Роз отрицательно покачала головой.
— Ну, кроме непреодолимого желания постоянно принимать пищу, что, как правило, считается ненормальным. Один психиатр даже пытался доказать, что это служит признаком тенденции к саморазрушению. Так вот, в остальном меня оценили как «нормальную». — Она встряхнула рукой, потушив спичку, и на лице ее появилось такое выражение, будто все происходящее ее забавляет. — Ну, надо еще договориться о том, что означает термин «нормальная». Я уверена, что у вас гораздо больше всевозможных «пунктиков», чем у меня, но вы все равно попадаете в группу «нормальных» по своему психологическому портрету.
— Мне это неизвестно. Никто никогда меня не обследовал, — заинтересованно произнесла Роз, а про себя добавила: «На самом деле мне просто страшно подумать о том, какой диагноз мне могли бы поставить».
— А вот в таких местах к этому начинаешь привыкать. Мне кажется, что они этим занимаются тоже только ради того, чтобы не отвыкнуть. Им, наверное, гораздо интересней побеседовать с убийцей матери, нежели с какой-нибудь занудливой старой развалиной, страдающей депрессией. У меня сменилось уже пять психиатров, каждый из которых хотел досконально меня исследовать. Все они обожают навешивать ярлыки. Это упрощает систематизацию всех случаев и помогает им тогда, когда они начинают задумываться над тем, что же все-таки следует с нами сделать. Лично я создаю для них немалые проблемы.

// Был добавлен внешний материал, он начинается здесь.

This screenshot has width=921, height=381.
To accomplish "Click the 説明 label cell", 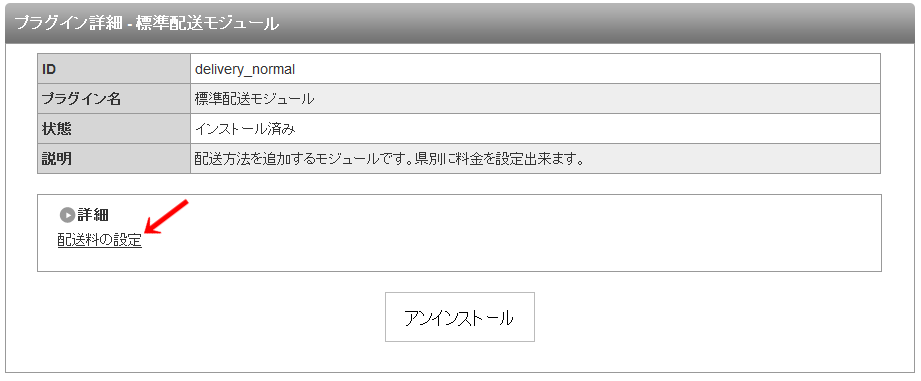I will coord(114,159).
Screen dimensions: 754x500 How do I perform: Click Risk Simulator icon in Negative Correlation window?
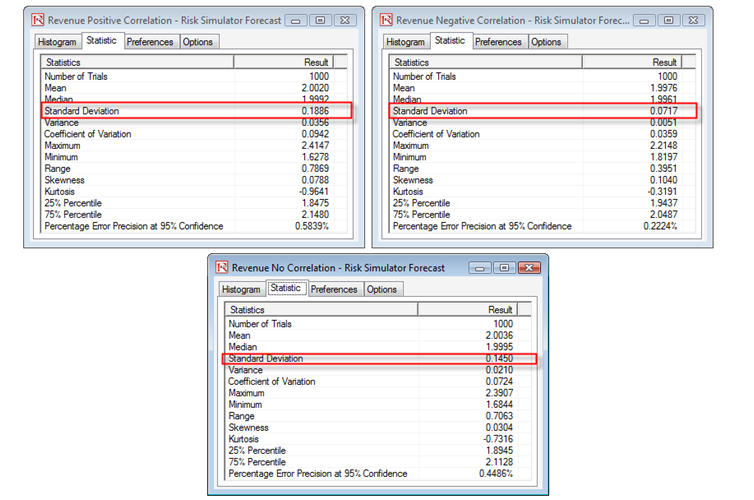point(386,20)
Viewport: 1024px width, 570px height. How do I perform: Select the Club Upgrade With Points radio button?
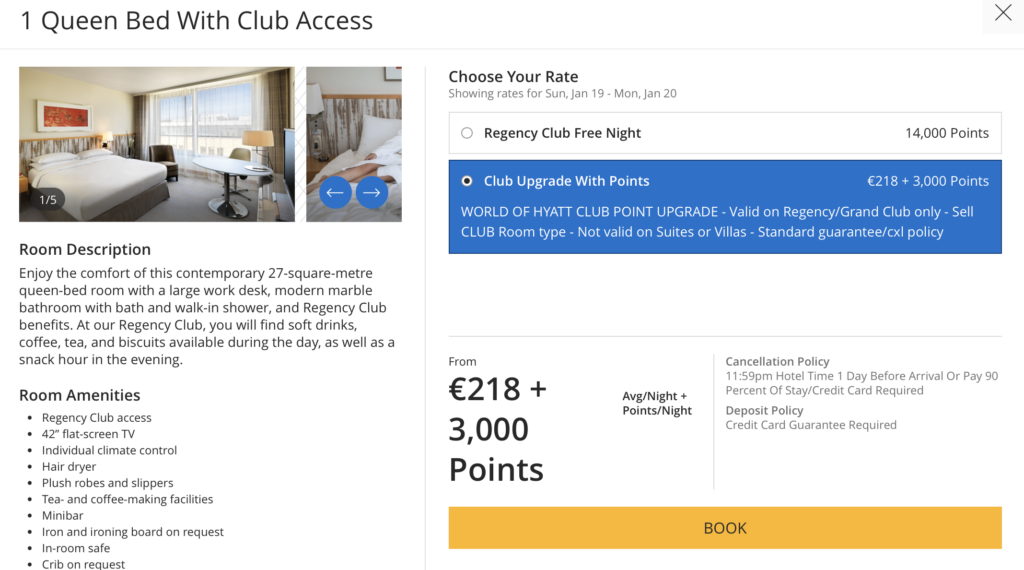click(x=467, y=181)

Я вполне нормальная женщина. Но при этом я опасна. Итак, к какой категории они должны меня отнести? О тюрьме общего режима не может быть и речи. А вдруг я выйду на свободу и снова возьмусь за свое? Общественности это не понравится.
Роз взяла письмо в руки.
— Вы говорите, предложение вашего адвоката все-таки заинтересовало вас. Но почему же вы ничего не предприняли для того, чтобы выбраться отсюда пораньше?
Олив ответила не сразу. Она долго расправляла складки платья на бедрах.
— Мы сами делаем выбор, — наконец заговорила женщина. — Не всегда правильный, но как только мы на нем остановились, нам приходится жить дальше в соответствии с ним. До того как попасть сюда, я многого не понимала в психиатрии. Теперь же я — кладезь мудрости. — Она глубоко затянулась. — Психологи, полицейские, тюремные надзиратели, судьи — все они вылеплены из одного теста. Это люди, наделенные властью, от которых полностью зависит вся моя жизнь. Но представьте себе, что дело было бы пересмотрено, меня бы признали невменяемой, и эти люди пришли бы к следующему выводу: она никогда не поправится. Заприте за ней дверь и выкиньте ключ. Вот поэтому двадцать пять лет среди нормальных людей показались мне куда привлекательней целой жизни в обществе психов.